Yet Sari Bashi, an Israeli-American human rights lawyer who is the executive director of the Public Committee Against Torture in Israel, and who was interviewed for Kristof’s opinion column, points out that there is no “evidence that it has been ordered.” She said she believes, however, that there is “persistent evidence that the authorities know it’s happening and are not stopping it.”

'It's impossible to know how common sexual assaults against Palestinians are'

And even Kristof himself admits that “it’s impossible to know how common sexual assaults against Palestinians are” - though that does not stop him from going on for almost 4,000 words about the total certainty that Israelis “systematically employ rape and sexual torture” to humiliate Palestinian prisoners and that Israel allows, even enables, Israeli settlers to sexually assault Palestinian civilians in the West Bank.

The famed New York Times columnist even goes so far as to call on the US to “condition arms transfers on an end to sexual assault,” arguing that “we could send a moral and practical message that sexual violence is unacceptable no matter the identity of the victim.”

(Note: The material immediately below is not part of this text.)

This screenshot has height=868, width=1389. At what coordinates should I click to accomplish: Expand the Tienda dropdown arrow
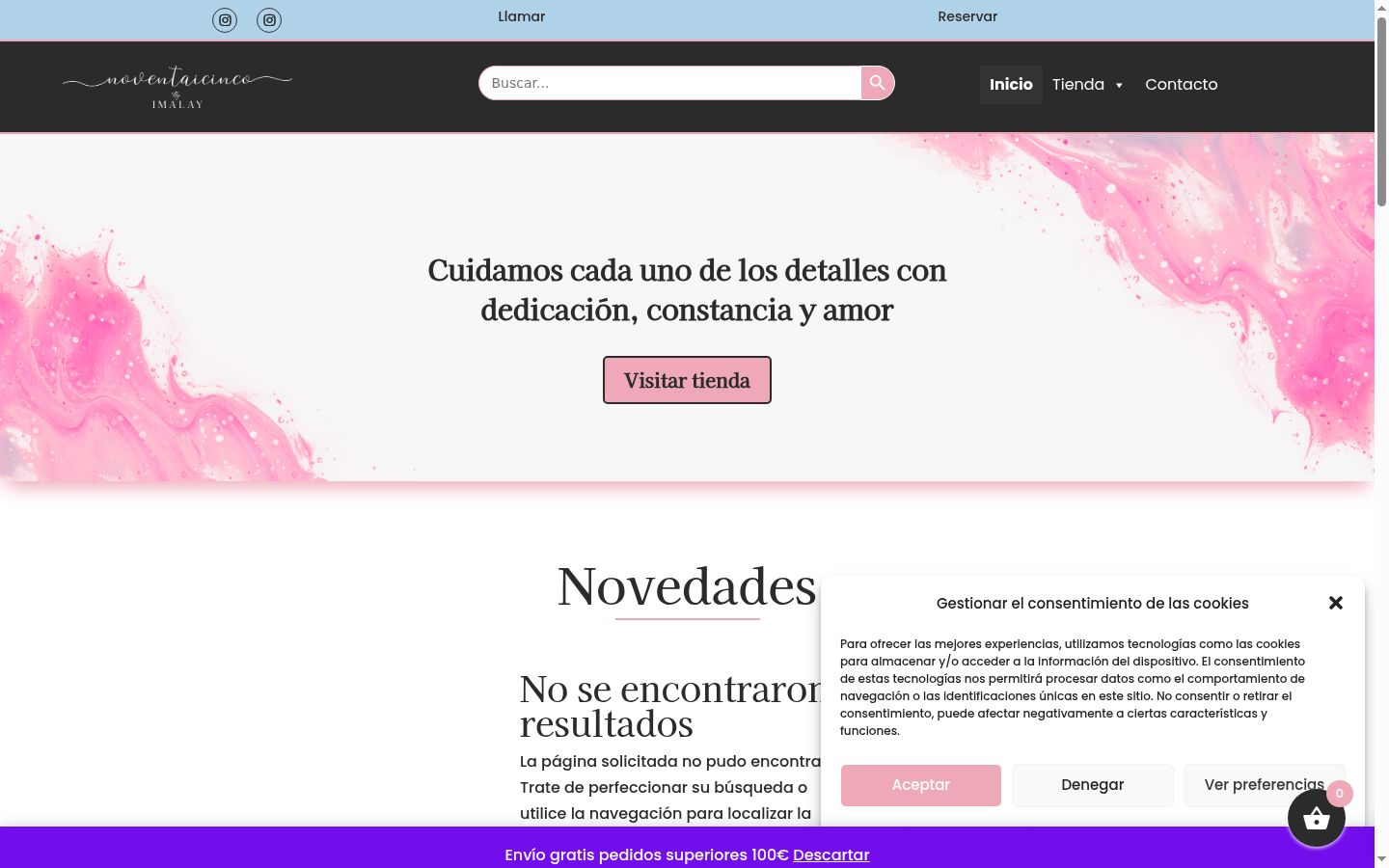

Maybe it would also send a message to other departments of his own newspaper that the Israeli victims of Hamas’s systematic sexual violence and rape on October 7, and afterward, as Israeli hostages languished in Gaza, also deserve to have their stories told?

Kristof’s column was published and promoted prominently on the NYT’s website, even including a separately produced video clip, one day ahead of a monumental Israeli report into Hamas’s systematic sexual crimes on October 7, which over the past two-and-a-half years have been downplayed or outright denied by a multitude of human rights and women’s rights activists, organizations, and officials.

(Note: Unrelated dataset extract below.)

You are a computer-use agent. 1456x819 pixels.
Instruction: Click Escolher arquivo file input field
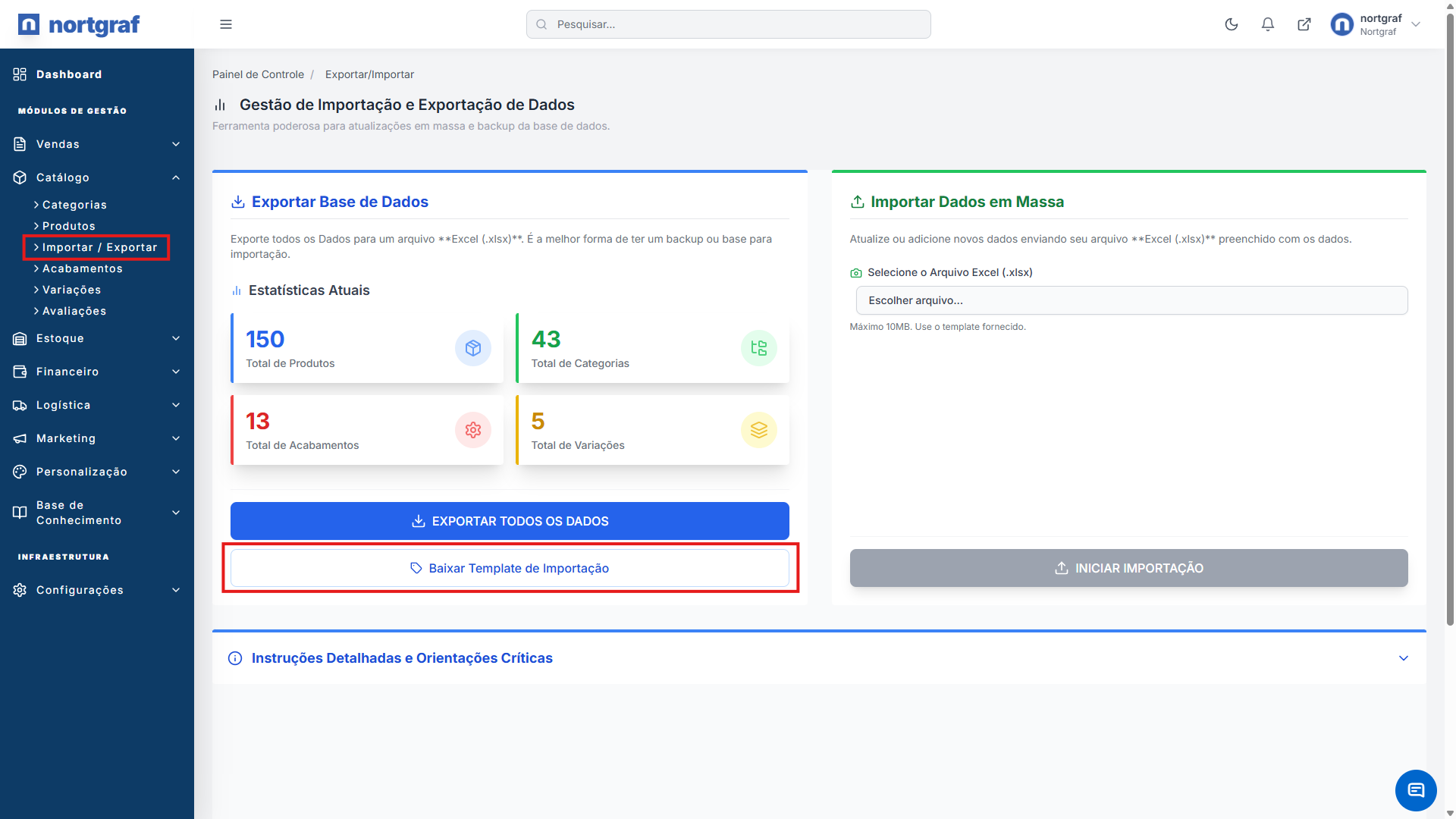1131,300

The report by the Civil Commission on October 7th Crimes by Hamas against Women and Children was distributed to media outlets in Israel, including the NYT, weeks ahead of its publication on Tuesday. It was picked up by many journalists and platforms, but was somehow skipped by The New York Times.

It’s disappointing that the newspaper prefers baseless claims of Israeli rape dogs over actual reports on atrocities.